Noticing the top curve of my bridge is somewhat wrong.
November 10, 2020 at 4:03 PM #86631goneworkinParticipant
I’m going to change the arc of the bridge to conform more to the arc of the fingerboard. Granted, the E string side dips more, but that’s what folks do. However, I was a bit dismayed to see that the bridge is somewhat too flat between the G, D and A thus not giving me as much access to the D string.
It was okay when I was starting out on fiddle because I had a really light, tentative pressure on the bow and it was generally hitting only the one string that way. But now that I’m taking on double stops, using expression and working my way higher it’s a bear trying to not touch the adjacent strings no matter how slowly I go. And I’m hoping that’s the core issue. My control is otherwise pretty decent on the other strings.
I’m a bit surprised because the guy I got it from was a serious pro who had it restored, and I would have thought he would have caught it being a problem. But I think he was just flipping it for a little side cash, as some musicians do, and I can’t really complain because I should know how to do this. Overall it’s a nice instrument with a very pleasant tone.
Anyway, the curve seems like a problem when compared with the curves shown on YouTube where luthiers are explaining bridges and such. So I’m going to jump in with a rasp curving it a little more to separate it a bit. Worst thing that can happen is I screw it up and get a little experience and buy another bridge.
Any hints of what to NOT do? I figure it’s merely adjusting the curve slightly.
Thanks.November 10, 2020 at 10:41 PM #86634cricketParticipant
If you mess it up and have to buy a new bridge, it’s gotta be cut for the fiddle and the fiddler…so…I’d be careful. I mean, some people are brave that way and can look at youtube and figure stuff like that out…I’m way too scared to do that. My husband has done it for me and he did a really good job…so…maybe if you just feel comfortable with delicate wood carving and such…but all I can say is good luck. For one thing…you haven’t been playing that long, right? So you might not really know how you like your bridge yet…might be better to give it more time and see if you adjust to how your bridge is cut. Not trying to discourage you from trying though…so…I’ll just say good luck and let us know what happens!
Or maybe get in touch with the guy who you bought it from and ask his thoughts on the bridge.

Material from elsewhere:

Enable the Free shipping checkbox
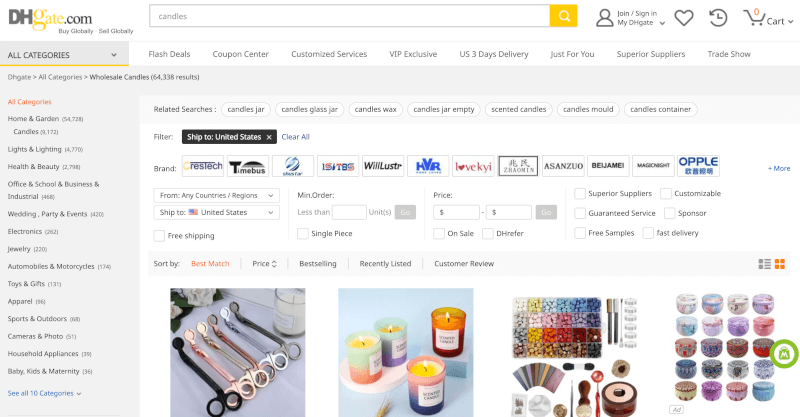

November 11, 2020 at 7:23 AM #86636jimnewParticipant
- This reply was modified 3 months, 3 weeks ago by cricket.
If you live anywhere near St Louis, Chris Talley at the Bluegrass Shack , in New Athens, Illinois, can work wonders for
bridges. I bought a Gerald Stockdale fiddle five years ago that had a marvelous sound, but was
just hard to play. I took it to two noted Luthiers in the area, who told me there was nothing wrong with it. I started several times to sell that fiddle, but each time something told me to hold on to it. I was taking another fiddle to Chris to have the pegs dressed, when something told me to take along the stockdale and have her look at it. She played it and told me the bridge needed to be changed…it wasn’t right. She fit a new Aubert bridge while I was there. Anyhow, to make a long story short, that fiddle is now what I have been looking for, for several years…..it plays like a dream. And it definitely ain’t for sale! I highly recommend Chris to anyone who needs a stringed intrument worked on. You can find here website on line.November 12, 2020 at 5:18 PM #86643goneworkinParticipant
Thanks Cricket and Jimnew. I’m in the Los Angeles area so that particular luthier is out.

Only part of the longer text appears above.